It wasn't until I got to college and started wearing my hair down that I noticed that I, too, had length (to the shoulder!) thanks to that good ole wrap.  And because of this lengh I wasn't used to, I tried to hold on to it for dear life.  I graduated from college and found a scissor happy beautician I'd go to every two weeks.  Imagine how irritated I'd be when I say I need my ends clipped and get out the chair with hair so short, I can barely wrap it.  This continued while getting a relaxer and as I became natural.

After one last "clip ends" session, I stopped going to get my hair pressed and rocked my curls.  Length wasn't important anymore, but it was definitely growing.  I was actually close to cutting my hair and having a teeny weeny afro.  Weird.  But I decided against it.

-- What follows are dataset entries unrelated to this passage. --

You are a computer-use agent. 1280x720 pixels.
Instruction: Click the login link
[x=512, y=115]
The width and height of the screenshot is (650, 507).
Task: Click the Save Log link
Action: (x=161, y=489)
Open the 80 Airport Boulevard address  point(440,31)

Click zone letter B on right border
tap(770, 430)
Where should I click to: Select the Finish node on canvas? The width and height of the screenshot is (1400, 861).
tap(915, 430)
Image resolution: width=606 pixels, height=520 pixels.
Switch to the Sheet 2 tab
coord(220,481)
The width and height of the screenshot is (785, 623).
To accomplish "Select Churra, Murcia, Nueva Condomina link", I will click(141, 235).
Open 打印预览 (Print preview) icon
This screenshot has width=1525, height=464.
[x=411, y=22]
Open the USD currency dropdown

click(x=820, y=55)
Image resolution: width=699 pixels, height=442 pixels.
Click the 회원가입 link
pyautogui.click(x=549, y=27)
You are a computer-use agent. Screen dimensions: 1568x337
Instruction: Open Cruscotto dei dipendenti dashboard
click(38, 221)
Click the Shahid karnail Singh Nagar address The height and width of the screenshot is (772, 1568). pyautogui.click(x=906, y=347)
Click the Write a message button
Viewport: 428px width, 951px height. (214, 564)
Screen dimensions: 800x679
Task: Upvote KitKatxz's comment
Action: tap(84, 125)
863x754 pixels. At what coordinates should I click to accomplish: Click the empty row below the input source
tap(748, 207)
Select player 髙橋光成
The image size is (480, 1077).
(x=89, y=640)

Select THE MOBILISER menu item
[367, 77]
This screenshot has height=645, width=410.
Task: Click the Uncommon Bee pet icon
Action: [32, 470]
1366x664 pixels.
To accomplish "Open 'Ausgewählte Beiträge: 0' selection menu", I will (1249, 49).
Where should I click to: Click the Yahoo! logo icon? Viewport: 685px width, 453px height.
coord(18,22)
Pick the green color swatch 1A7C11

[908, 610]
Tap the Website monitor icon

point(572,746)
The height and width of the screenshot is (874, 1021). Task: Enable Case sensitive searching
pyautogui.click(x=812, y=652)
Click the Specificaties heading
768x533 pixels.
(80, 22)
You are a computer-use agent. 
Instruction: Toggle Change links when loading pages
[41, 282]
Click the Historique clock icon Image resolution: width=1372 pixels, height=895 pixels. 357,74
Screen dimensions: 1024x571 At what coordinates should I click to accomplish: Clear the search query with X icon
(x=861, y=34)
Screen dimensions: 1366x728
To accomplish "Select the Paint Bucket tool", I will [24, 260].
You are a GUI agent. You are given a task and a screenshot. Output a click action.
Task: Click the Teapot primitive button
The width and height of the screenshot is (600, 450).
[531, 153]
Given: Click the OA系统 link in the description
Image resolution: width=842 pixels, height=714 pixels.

Now here I am, just letting my hair to do its own thing.  And my grey strands (Thanks, Dad!) are outcheah flourishing.

But I love it.

Now if I can just find the right remedy for my dry scalp...

K to the...

Thursday, November 8, 2012

#Realissues: Dirty 30 edition


As outlined in my “Dear Summer” post, I've kicked it all year for other people's 30th birthday.  At this point, I’m just cruising until my 30th, which is 23 days away.  I’m pretty chill about it now, but there is one thing I’m nervous about.  I brought this topic up a couple of years ago on Twitter, but now that 30 is approaching, I have to ask:

When I turn 30, do I have to stop shopping in the Juniors section for my jeans?

This is a #realissue, people.  I mean…the name of the section is “Juniors.”  I’m not even considered a young adult anymore…unless I’m trying to join someone’s Youth & Young Adult Choir.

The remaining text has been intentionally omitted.